“Bola itu masuk ke pura,” jawabnya gugup.
“Kau menendangnya ke pura?”
“Tidak. Bola itu masuk sendiri ke pura.”
“Bagaimana mungkin bola itu masuk sendiri jika kau tidak menendangnya!” bentak ayahnya.
Ia ingat ayahnya, setiap hari setelah selesai bekerja mengajaknya ke pura itu untuk menunggu kedatangan pemiliknya agar mereka diizinkan masuk mengambil bola. Ayahnya juga mewanti-wantinya agar lekas meminta maaf terlebih dahulu apabila mereka bertemu dengan pemiliknya.
Tapi, gerbang pura itu tetap terkunci selama berhari-hari dan mereka tidak bertemu dengan siapa pun yang menjadi pemilik pura itu. Ia diam-diam menangis setiap malam mengenang bola kesayangannya. Yang paling ia ingat adalah perkataan ayahnya. Ayahnya gemar mengulang-ulang kalimat ini di telinganya, “Benci sekali aku pada orang yang pengecut!”

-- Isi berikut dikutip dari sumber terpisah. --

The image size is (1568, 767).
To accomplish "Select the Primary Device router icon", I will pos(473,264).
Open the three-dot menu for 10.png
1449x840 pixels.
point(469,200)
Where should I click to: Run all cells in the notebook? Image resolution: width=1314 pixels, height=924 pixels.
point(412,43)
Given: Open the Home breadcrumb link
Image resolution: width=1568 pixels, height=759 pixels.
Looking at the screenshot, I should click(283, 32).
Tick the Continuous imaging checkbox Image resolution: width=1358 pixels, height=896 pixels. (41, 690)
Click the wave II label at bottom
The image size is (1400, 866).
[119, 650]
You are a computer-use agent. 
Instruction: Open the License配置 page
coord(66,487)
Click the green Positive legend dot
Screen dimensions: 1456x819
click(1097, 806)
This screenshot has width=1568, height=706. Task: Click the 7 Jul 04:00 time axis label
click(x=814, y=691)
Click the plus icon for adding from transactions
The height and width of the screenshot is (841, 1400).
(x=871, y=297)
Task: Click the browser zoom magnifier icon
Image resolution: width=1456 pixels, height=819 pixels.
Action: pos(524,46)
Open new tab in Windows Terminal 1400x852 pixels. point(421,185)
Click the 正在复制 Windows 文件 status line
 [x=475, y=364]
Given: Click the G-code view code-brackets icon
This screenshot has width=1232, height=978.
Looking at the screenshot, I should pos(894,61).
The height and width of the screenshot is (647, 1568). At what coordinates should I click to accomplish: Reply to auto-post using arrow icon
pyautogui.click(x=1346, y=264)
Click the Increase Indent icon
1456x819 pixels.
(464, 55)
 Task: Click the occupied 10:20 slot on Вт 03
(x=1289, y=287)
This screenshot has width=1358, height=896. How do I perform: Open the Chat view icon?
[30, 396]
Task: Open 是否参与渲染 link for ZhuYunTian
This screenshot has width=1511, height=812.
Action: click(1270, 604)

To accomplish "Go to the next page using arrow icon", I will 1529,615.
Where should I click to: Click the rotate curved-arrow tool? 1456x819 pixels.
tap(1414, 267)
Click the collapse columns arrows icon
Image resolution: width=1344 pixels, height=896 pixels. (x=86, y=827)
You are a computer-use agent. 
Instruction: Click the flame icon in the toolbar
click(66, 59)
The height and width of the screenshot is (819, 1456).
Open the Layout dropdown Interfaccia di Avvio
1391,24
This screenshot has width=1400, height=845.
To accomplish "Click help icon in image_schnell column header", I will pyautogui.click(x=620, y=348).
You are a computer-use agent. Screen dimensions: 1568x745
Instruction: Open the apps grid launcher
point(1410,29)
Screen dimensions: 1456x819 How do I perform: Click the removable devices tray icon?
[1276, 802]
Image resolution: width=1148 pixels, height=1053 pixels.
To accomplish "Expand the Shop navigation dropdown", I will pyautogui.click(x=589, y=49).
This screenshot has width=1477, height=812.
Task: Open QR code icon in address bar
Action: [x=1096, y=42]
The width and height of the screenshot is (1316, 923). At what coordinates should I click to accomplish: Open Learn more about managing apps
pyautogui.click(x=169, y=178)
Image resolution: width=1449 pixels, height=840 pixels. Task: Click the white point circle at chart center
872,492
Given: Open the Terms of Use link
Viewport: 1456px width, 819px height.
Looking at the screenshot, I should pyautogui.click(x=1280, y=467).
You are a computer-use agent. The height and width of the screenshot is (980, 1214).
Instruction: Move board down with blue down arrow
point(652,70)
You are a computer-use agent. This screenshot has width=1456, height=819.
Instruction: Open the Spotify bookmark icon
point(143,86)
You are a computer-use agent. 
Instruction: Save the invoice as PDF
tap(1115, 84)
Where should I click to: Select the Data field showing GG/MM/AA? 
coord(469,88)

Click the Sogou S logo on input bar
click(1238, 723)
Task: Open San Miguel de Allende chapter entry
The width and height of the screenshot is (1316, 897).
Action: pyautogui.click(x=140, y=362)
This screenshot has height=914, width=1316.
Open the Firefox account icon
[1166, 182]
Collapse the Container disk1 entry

Perkataan itu sangat sering didengarnya sehingga sekarang ia masih hafal. Berhari-hari ia dan ayahnya masih menyempatkan waktu untuk melewati pura itu, tapi pura itu tetap terkunci. Dan berhari-hari pula ia mendengar perkataan ayahnya itu.
Meski ibunya berkali-kali menghiburnya dengan berjanji membelikan bola yang baru, ia tetap menginginkan bola yang masuk ke dalam pura itu. Bola itu pemberian ayahnya ketika ia berulang tahun yang ke sepuluh. Ayahnya yang seorang pemarah, tak disangka akan memberikannya kado berupa bola. Itulah mengapa ia sangat terkesan dan tidak menginginkan lagi bola yang lain.
Kemudian secara tidak sengaja ia kembali melewati pura itu, kali ini tanpa ditemani ayahnya. Ia melihat gerbang pura itu terbuka. Sesaat ia merasa takjub dan ingin segera berlari masuk mencari bolanya.